Detection of Amantadine-Resistant Influenza A Virus Strains in Nursing Homes by PCR-Restriction Fragment Length Polymorphism Analysis with Nasopharyngeal Swabs

Reiko Saito,^1* Hitoshi Oshitani,¹ Hiroki Masuda,² and Hiroshi Suzuki¹

Department of Public Health, Niigata University, School of Medicine,¹ Division of Pharmacy, Niigata University Hospital, Niigata City, Niigata, 951-8510, Japan²

Received 16 May 2001/ Returned for modification 1 July 2001/ Accepted 17 October 2001

Annual consumption of amantadine increased abruptly after its approval for the treatment of influenza A virus infections in Japan in 1998, and the emergence of amantadine-resistant viruses is now a matter of concern.
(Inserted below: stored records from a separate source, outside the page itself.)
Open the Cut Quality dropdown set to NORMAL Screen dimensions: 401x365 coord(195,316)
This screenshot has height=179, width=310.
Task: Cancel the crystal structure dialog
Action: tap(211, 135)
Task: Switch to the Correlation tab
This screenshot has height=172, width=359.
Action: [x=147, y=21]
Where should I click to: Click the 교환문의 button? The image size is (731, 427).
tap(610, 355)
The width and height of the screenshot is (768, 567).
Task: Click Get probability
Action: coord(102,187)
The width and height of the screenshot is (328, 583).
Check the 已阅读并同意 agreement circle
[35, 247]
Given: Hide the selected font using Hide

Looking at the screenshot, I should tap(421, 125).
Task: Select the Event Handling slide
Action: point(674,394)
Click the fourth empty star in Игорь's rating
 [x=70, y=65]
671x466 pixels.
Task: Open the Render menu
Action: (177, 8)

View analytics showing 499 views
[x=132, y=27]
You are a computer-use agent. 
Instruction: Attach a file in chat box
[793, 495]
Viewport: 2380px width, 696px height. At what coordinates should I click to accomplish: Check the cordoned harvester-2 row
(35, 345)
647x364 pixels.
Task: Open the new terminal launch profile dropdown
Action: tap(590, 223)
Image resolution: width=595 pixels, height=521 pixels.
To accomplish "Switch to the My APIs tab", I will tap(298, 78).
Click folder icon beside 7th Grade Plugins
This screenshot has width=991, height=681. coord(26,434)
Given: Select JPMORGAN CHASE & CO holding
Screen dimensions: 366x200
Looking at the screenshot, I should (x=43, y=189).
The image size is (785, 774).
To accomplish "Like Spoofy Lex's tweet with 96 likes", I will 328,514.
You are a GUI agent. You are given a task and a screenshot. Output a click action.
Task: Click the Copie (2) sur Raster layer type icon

To detect resistant influenza A virus strains, we have developed a PCR-restriction fragment length polymorphism (PCR-RFLP) analysis for nasopharyngeal swabs. Three different primer sets for nested PCR were designed to incorporate restriction sites into the amplicon to differentiate single-amino-acid substitutions at positions 27, 30, and 31 that confer resistance in the transmembrane domain of the M2 protein. Each PCR product was digested with respective endonucleases (BspLU11I for amino acid change at position 27, HhaI for position 30, and ScaI for position 31), and the polymorphisms were determined by electrophoresis. Thirty-four (24.1%) of 141 PCR-positive samples had resistance patterns in eight nursing homes in the 1998–1999 season. Thirty-one viruses (91.2%) showed a change at position 31 (serine to asparagine), three viruses (8.8%) showed a change at position 30 (alanine to threonine), and none showed a change at position 27. The incidence of resistant viruses did not show any significant difference between four facilities where amantadine was used mainly for influenza treatment and four other facilities where it was used only for Parkinson’s disease, values being 27.6 and 16.3%, respectively. We have confirmed that the PCR-RFLP method is useful for detecting amantadine-resistant strains directly from nasopharyngeal swabs and that resistant viruses were circulating in nursing homes where the drug was used not only for influenza virus but also for Parkinson’s disease.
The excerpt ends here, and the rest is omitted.